Stored items
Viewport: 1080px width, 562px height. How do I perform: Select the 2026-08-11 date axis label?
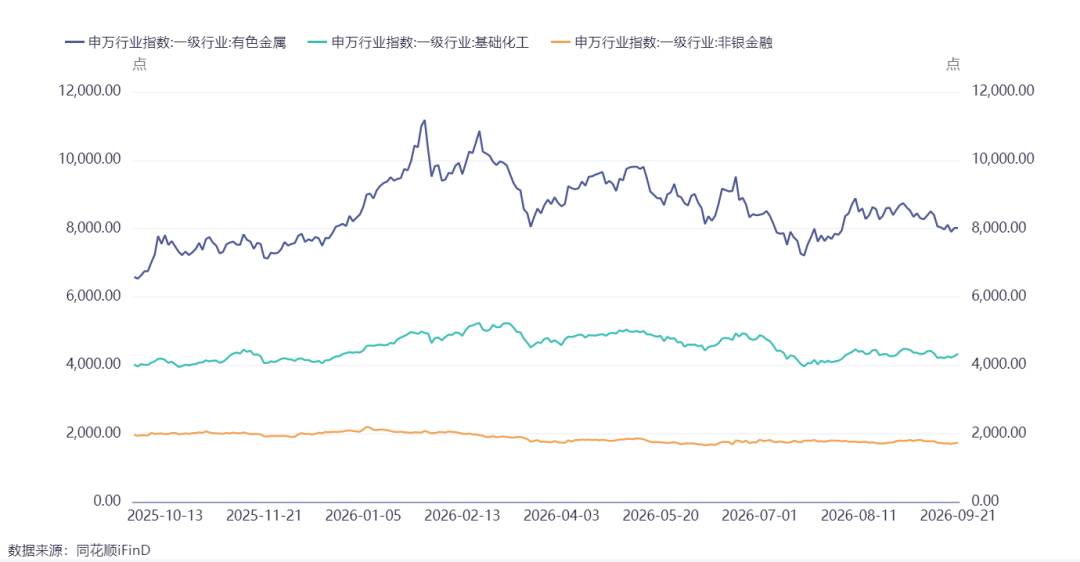(858, 516)
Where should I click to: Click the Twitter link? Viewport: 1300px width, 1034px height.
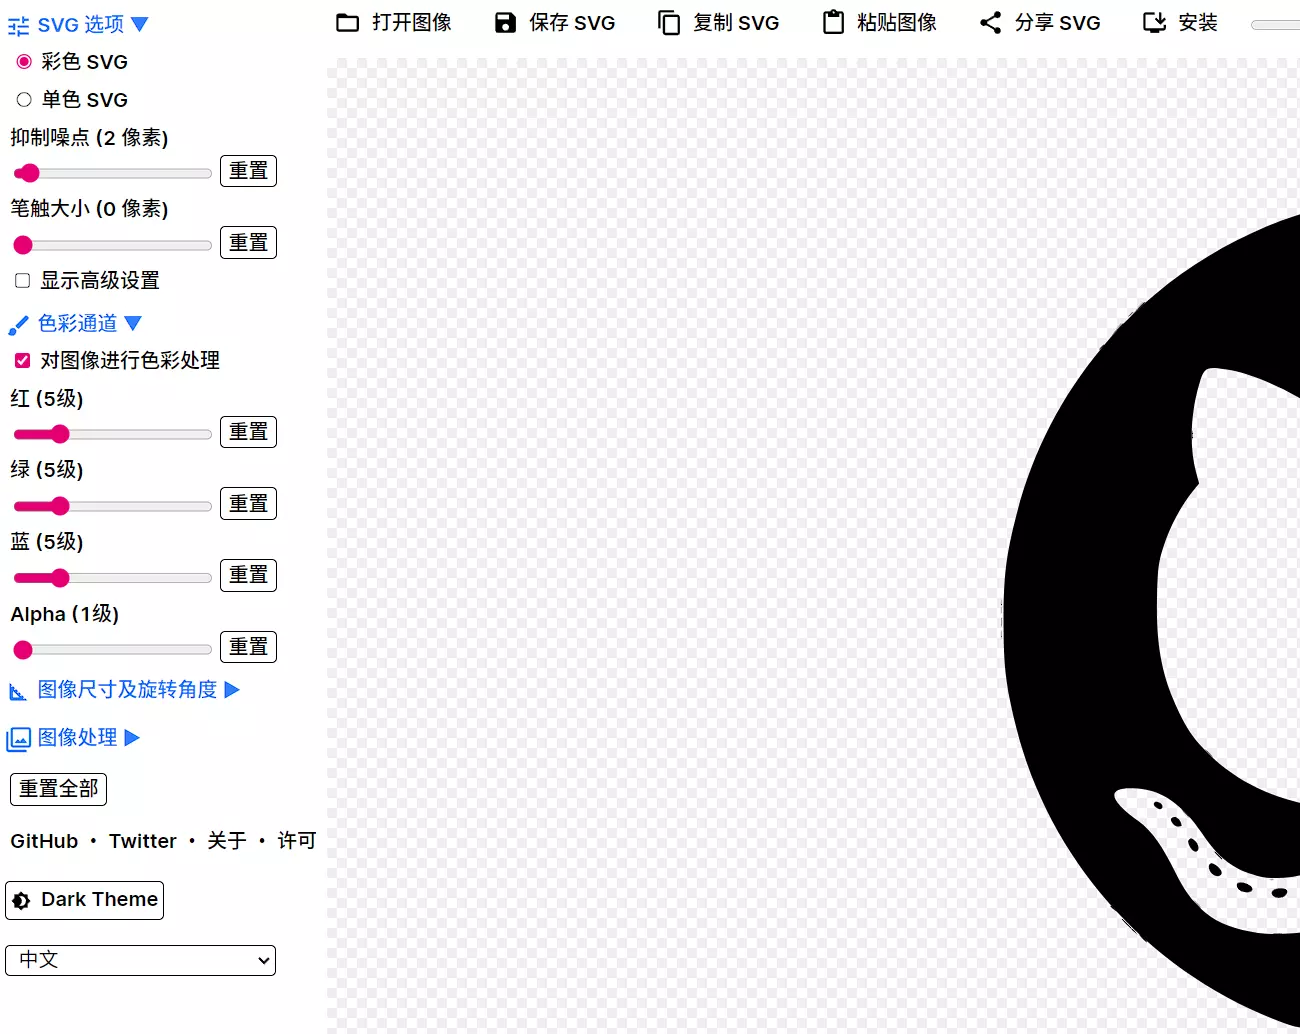(x=143, y=841)
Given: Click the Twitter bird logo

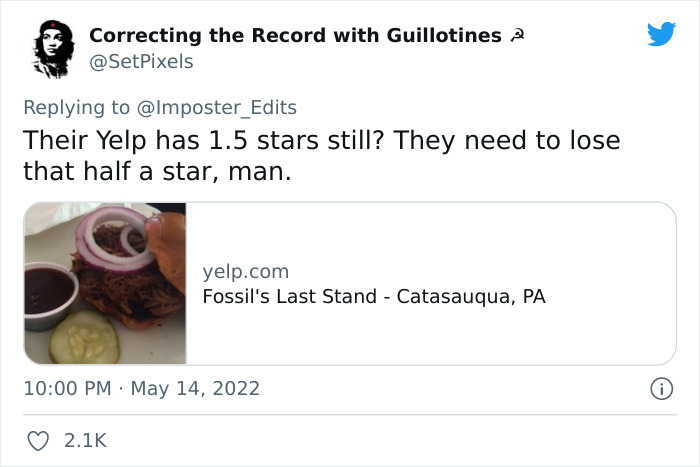Looking at the screenshot, I should [x=661, y=35].
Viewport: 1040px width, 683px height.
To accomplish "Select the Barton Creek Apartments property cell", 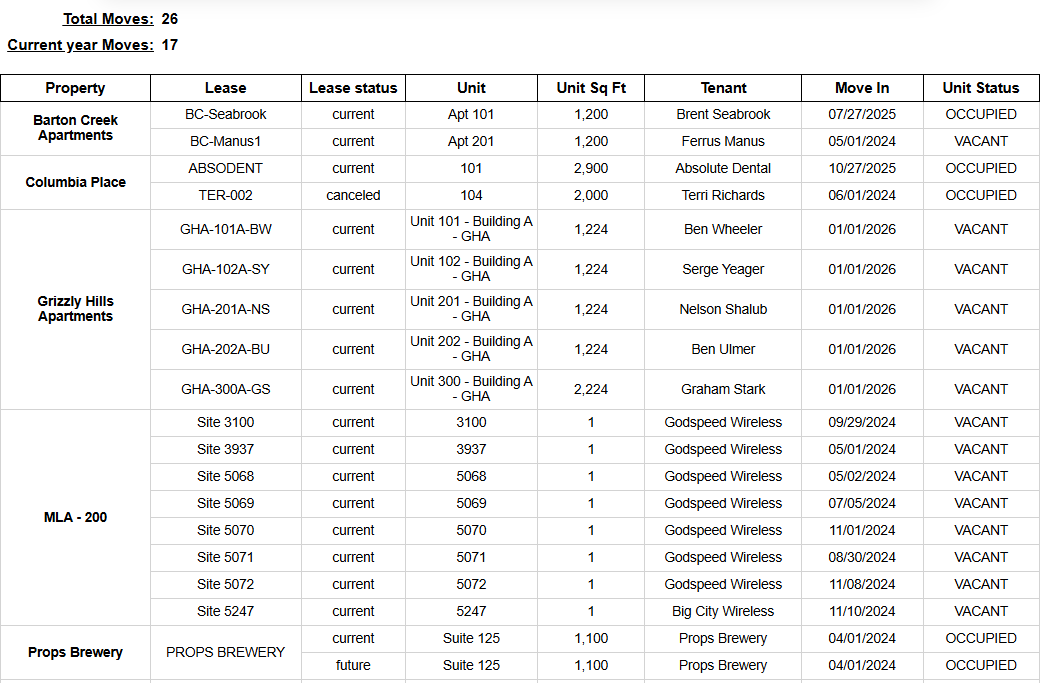I will [x=76, y=128].
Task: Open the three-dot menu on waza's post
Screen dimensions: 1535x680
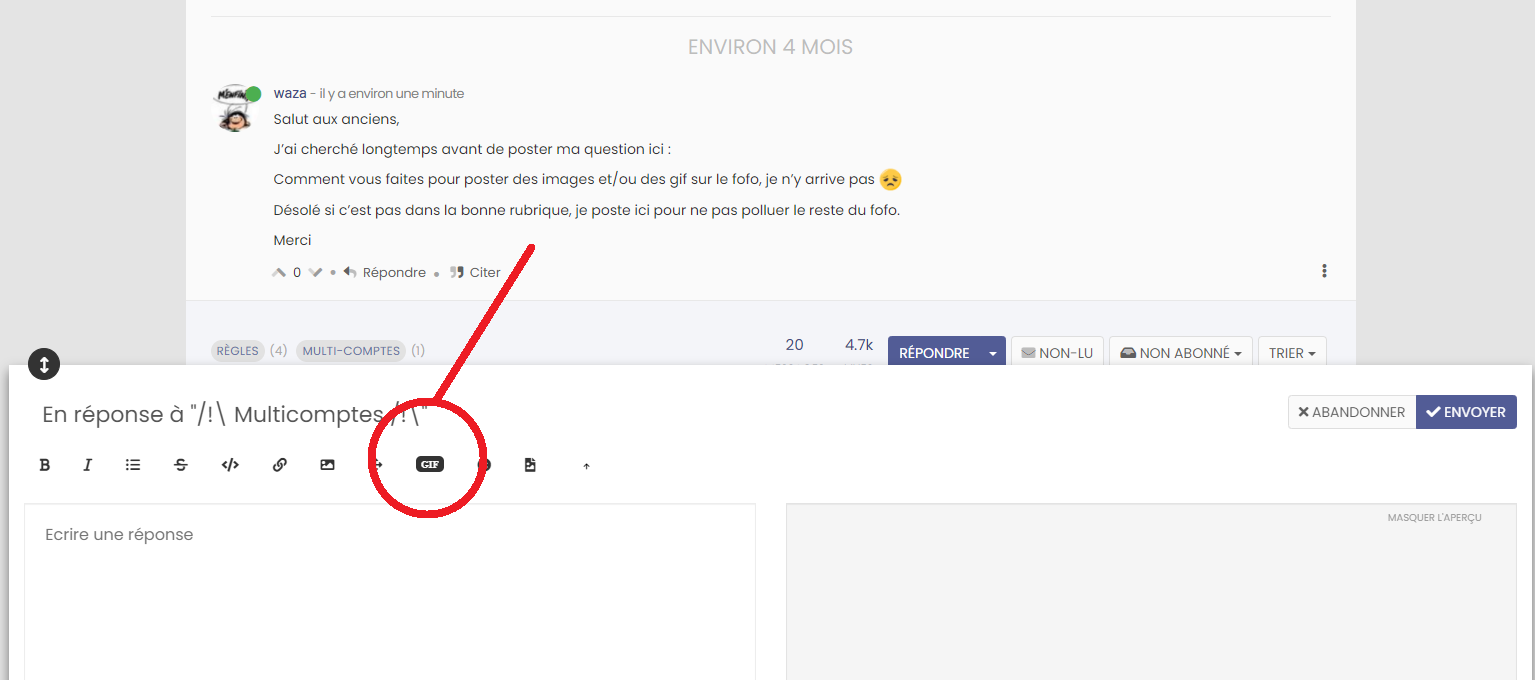Action: tap(1324, 271)
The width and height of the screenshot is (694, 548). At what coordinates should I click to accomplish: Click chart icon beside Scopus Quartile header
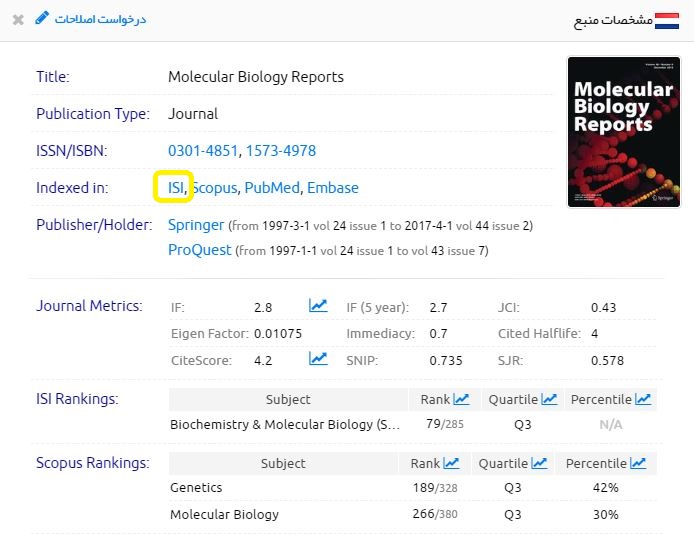point(539,463)
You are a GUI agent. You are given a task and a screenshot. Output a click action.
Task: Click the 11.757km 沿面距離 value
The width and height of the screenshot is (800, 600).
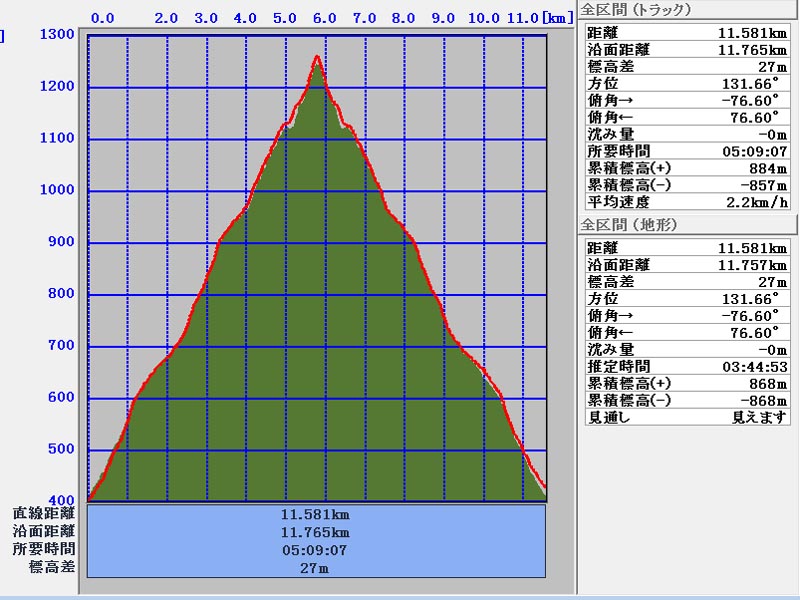(x=752, y=265)
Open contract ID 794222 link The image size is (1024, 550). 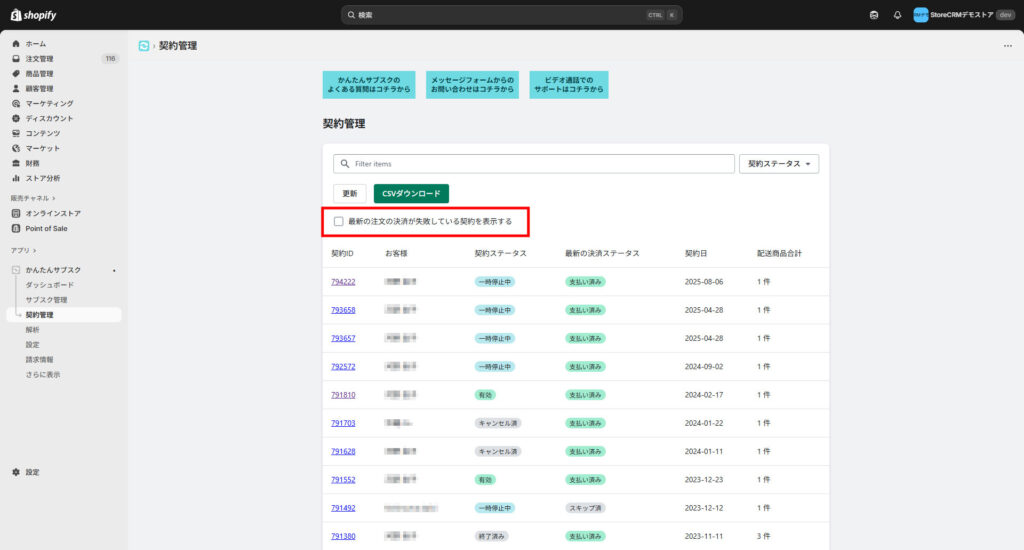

- EXERCISE AIM: After locating "Task: Open the three-dot menu on waza's post" and "Task: Click the 11.757km 沿面距離 value" in the records above, return exactly the line holding each one and every line between them; leave out the pictures.

- TASK SOLUTION:
Task: Open the three-dot menu on waza's post
Screen dimensions: 1535x680
Action: tap(1324, 271)
The width and height of the screenshot is (694, 548). At what coordinates should I click to accomplish: Click chart icon beside Scopus Quartile header
point(539,463)
You are a GUI agent. You are given a task and a screenshot. Output a click action.
Task: Click the 11.757km 沿面距離 value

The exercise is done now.